Poor Sam. He fell out of a high climbing apparatus at a playground--a thing that, obviously, is meant to be fallen out of: it's a log suspended horizontally by rope, and it jiggles dangerously when you walk on it. It's Sam-trapment. He fell for it, and fell out of it, landing from 6 feet up on his arm, and then there we were, at the clinique pediatrique of the municipal hospital, an emergency room for children. We didn't fill out any forms. The receptionist took a 30-second Q&A and copied down Sam's social security number--the Luxembourg one, from a nicely laminated card--and sent us to the waiting room. Then a nurse, then a doctor, then the x-ray technician, then back to the doctor, all the while Sam quiet and morose and in a lot of pain, and Alex reminiscing proudly about his one and only hospital visit, back on Long Island, "when I cracked my eye open" (i.e., got a cut near his eye) and "needed surgery" (i.e., a few stitches).
If there's one thing that has filled me with dread about living abroad, it's this situation: my child is hurt, and I'm not understanding what's going on. Luckily, the only person we encountered at the hospital who spoke no English whatsoever was the x-ray technician; she was barking at Sam in Luxembourgeois, but he got the point. Throughout the experience, I had to use a lot more French than was ideal for all parties concerned. But we all muddled through, and I don't feel like I missed anything important.

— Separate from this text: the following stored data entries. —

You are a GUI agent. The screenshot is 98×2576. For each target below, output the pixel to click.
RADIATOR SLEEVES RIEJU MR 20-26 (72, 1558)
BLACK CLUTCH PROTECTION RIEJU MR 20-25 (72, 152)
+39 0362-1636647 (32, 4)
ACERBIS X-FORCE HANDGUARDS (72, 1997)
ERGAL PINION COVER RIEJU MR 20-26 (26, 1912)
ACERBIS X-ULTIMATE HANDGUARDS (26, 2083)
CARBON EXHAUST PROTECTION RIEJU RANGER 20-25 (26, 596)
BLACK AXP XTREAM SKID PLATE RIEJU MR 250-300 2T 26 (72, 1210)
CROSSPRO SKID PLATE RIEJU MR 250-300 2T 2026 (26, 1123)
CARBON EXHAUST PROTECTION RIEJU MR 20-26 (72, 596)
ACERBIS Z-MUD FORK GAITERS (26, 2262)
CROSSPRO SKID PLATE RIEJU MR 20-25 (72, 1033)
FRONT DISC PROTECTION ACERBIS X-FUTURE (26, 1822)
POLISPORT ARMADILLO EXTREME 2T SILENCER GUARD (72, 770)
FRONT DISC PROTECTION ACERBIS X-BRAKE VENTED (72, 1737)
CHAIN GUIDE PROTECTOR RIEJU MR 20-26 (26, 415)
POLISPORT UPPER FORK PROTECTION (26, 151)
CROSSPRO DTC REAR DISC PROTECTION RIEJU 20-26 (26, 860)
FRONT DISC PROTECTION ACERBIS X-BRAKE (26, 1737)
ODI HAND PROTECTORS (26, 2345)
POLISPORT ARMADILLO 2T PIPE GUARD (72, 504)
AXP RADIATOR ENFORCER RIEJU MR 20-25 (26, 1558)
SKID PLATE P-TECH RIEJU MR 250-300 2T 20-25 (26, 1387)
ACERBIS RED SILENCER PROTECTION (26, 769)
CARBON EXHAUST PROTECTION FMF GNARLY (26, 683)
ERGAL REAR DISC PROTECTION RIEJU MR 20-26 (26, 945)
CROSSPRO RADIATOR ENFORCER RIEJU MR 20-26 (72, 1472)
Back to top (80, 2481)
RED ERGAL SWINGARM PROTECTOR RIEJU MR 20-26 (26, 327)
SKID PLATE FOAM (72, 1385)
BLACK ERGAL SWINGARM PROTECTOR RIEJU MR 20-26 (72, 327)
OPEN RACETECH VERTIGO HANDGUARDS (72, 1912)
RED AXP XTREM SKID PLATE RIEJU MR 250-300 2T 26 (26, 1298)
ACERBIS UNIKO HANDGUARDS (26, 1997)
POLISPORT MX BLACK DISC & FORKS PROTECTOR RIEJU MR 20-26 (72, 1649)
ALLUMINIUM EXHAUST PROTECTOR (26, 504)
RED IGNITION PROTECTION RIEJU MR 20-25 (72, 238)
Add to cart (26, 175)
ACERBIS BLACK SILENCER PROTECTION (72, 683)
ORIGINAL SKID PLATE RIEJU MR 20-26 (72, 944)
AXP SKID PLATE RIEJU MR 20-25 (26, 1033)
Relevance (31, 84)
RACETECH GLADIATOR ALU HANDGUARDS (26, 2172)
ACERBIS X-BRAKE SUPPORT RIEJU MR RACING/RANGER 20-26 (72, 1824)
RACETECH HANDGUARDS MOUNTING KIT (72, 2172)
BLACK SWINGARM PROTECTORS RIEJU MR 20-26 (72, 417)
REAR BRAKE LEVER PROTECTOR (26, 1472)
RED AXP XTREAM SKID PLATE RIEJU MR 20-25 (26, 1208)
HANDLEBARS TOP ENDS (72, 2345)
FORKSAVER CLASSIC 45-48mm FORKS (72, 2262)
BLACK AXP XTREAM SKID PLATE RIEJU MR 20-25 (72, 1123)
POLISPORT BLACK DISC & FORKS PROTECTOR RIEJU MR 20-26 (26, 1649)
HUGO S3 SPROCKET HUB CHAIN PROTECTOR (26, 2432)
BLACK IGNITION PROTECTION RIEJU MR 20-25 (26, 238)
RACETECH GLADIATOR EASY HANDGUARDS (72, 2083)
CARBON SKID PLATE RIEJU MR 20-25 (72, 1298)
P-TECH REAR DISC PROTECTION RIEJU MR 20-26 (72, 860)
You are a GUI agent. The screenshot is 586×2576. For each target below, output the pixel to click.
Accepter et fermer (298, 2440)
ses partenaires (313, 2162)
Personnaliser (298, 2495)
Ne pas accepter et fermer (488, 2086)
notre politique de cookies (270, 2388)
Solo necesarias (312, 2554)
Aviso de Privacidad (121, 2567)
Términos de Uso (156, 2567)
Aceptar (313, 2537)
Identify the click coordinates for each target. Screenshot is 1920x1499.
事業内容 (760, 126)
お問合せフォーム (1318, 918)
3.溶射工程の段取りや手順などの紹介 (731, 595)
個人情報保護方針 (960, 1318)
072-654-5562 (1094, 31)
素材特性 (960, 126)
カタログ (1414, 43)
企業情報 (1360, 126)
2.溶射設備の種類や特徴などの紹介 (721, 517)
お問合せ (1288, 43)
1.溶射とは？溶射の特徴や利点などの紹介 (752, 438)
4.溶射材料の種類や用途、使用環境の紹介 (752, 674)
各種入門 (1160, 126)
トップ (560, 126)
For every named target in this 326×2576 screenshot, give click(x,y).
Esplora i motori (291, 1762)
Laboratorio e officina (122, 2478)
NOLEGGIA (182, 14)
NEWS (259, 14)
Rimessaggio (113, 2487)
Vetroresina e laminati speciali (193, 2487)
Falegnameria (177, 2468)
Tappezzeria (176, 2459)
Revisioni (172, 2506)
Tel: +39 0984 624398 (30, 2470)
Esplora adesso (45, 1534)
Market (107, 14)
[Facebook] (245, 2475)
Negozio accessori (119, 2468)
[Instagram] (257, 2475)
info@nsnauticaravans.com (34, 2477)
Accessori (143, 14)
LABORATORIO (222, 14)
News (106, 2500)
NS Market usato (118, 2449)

But the doctors did: the x-rays of his humerus, where the pain was, were all clear, and we were sent away with a sling and painkillers and a return visit in 4 days. At which point we discovered that it's Sam's ulna that's fractured, at the elbow. Not a spot that was x-rayed during the first go-round. Ah well.
Sam is the first in our family to wear a cast; he can't remember anyone at school wearing one. So he's a celebrity, with everyone exclaiming, "Sam! What happened?!" He immediately tired of answering, but I think he likes the asking. He's also exhausted by lugging the heavy cast around, and it hurts his neck, but he's adapted quickly to having the use of only one arm: he can replace magic-marker caps, get his shoes on and off, pull up his pants. And at the playground in Strasbourg this weekend, he started climbing again, a mere two days after his plaster set. We were sort of hoping that the broken arm would teach him a lesson, but it hasn't. Or perhaps it has, but it's a different lesson than we were hoping for.